An outstanding study with regard to this issue was conducted by Grembosky et al.24 on the oral health status of children from low income families, showing that children whose mothers had a regular source of dental care were healthier than children whose mothers did not have that benefit. In our study, preschoolers from the urban setting enjoyed a better socio-economic status, which was related to access to trade union-managed health insurance (obra social) or private subsystems. They tended to demand dental health care for both healthy and diseased status. Correlation tests showed that the more often they had visited the dentist, the higher was the dental status indicator (dmft+DMFT), and vice versa. This may be interpreted as higher adherence to treatment and it may be assumed that treatment was completed. The association between school setting (defined by unmet basic needs in the school population) and dental status may be considered upon establishing subpopulations at risk of the disease. This concept is supported by studies such as Da Rosa et al., reporting a direct association between school deprivation indices and dental status in preschoolers in Quebec (Canada) 25. Muirhed et al. also propose school socioeconomic context as an adequate indicator for mean dmft values in preschoolers 26.
It would be helpful to explore whether the results of this study are attributable to:
• Different perceptions in the families regarding the impact of oral status on the child's quality of life
• Structure and dynamics of the health care system fostering or hindering the entry and engagement of socially deprived population groups
• The current health care system, which does not focus on risk in individual or group programs.

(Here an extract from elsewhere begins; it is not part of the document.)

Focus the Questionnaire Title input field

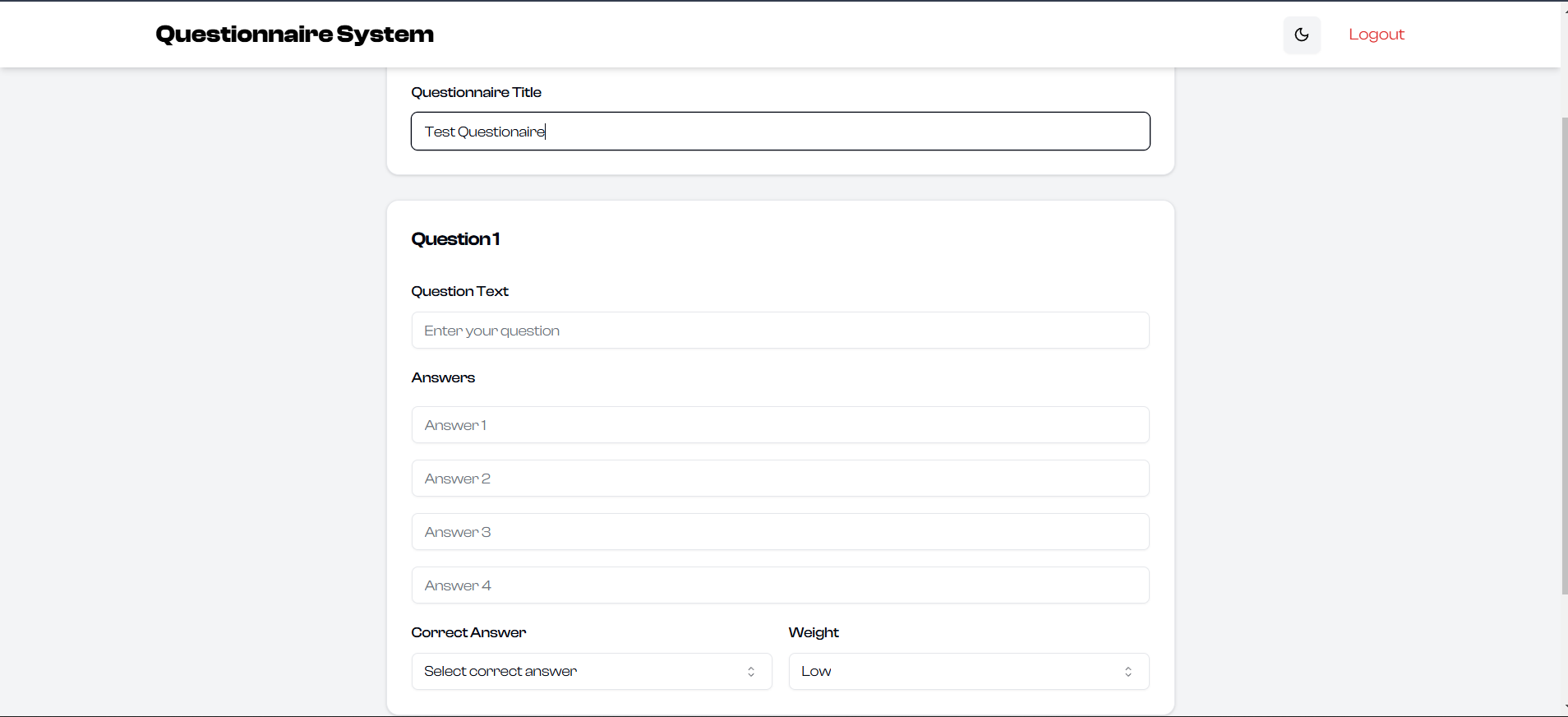tap(780, 132)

Awareness needs to be created regarding the problem of early childhood caries and severe early childhood caries. It should be prioritized by political decision makers as a real and urgent public health problem in order to establish strategies for preventive and curative intervention, with the participation of human resource training institutions, so that they will be prepared to deal with the situation 27.28,22.

CONCLUSIONS

• Preschoolers from underprivileged urban settings had higher caries indicators than preschoolers from urban settings, although this was not reflected by higher demand for dental care.
• Preschoolers from underprivileged urban settings tended to demand dental care only for more severe dental problems, and the severity of their status was not related to the number of visits demanded. It may be inferred that demand was for urgencies.
• Children from urban schools demanded dental care for both healthy status and diseased status, and were more likely to adhere to the treatment.
• Action to promote oral health in preschoolers should take into account internal and external barriers against access to and use of oral health care services.